[Text and element pointing records]
● ● ● ● ● ● ●
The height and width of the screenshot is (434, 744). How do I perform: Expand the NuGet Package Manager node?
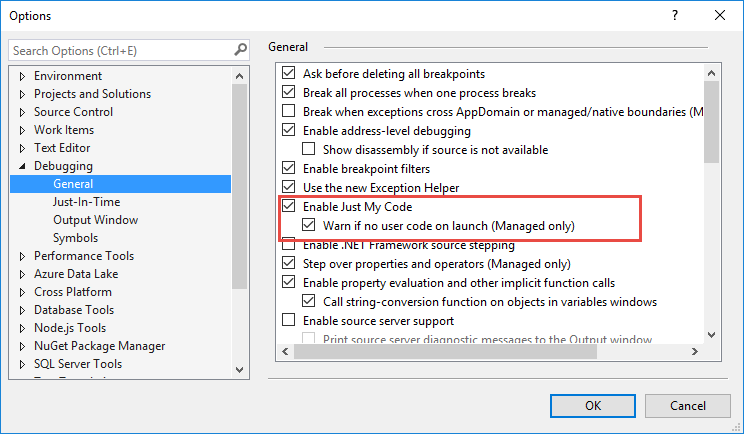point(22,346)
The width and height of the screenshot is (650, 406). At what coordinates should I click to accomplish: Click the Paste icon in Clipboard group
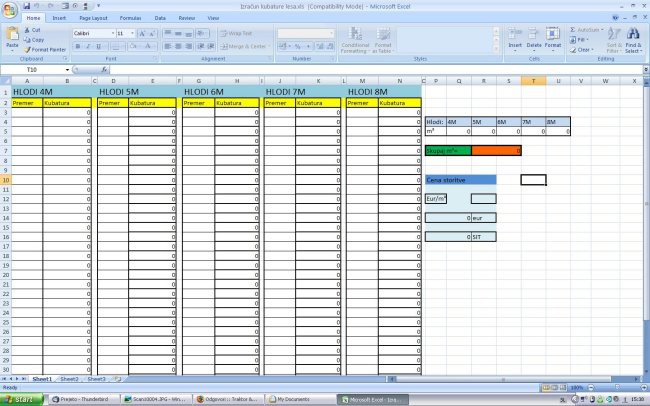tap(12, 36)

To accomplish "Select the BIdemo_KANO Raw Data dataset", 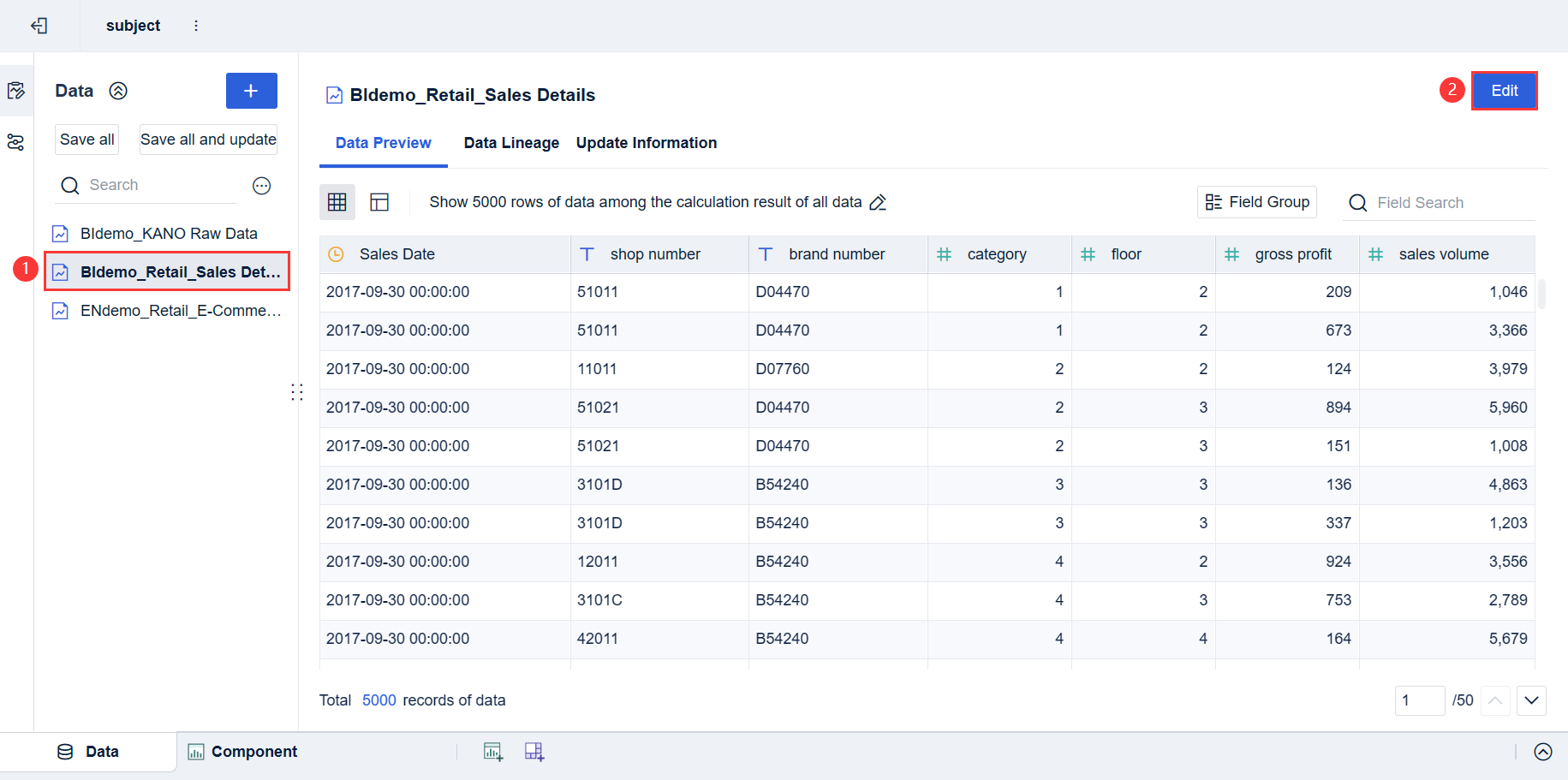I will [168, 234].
● ● ● ● ● ● ●
* WHAT TO PRODUCE
Print the material exactly, starting with its first line and going on through the line with "point(22,346)". Leave out the pictures.

* SOLUTION TO THIS EXERCISE
The height and width of the screenshot is (434, 744). How do I perform: Expand the NuGet Package Manager node?
point(22,346)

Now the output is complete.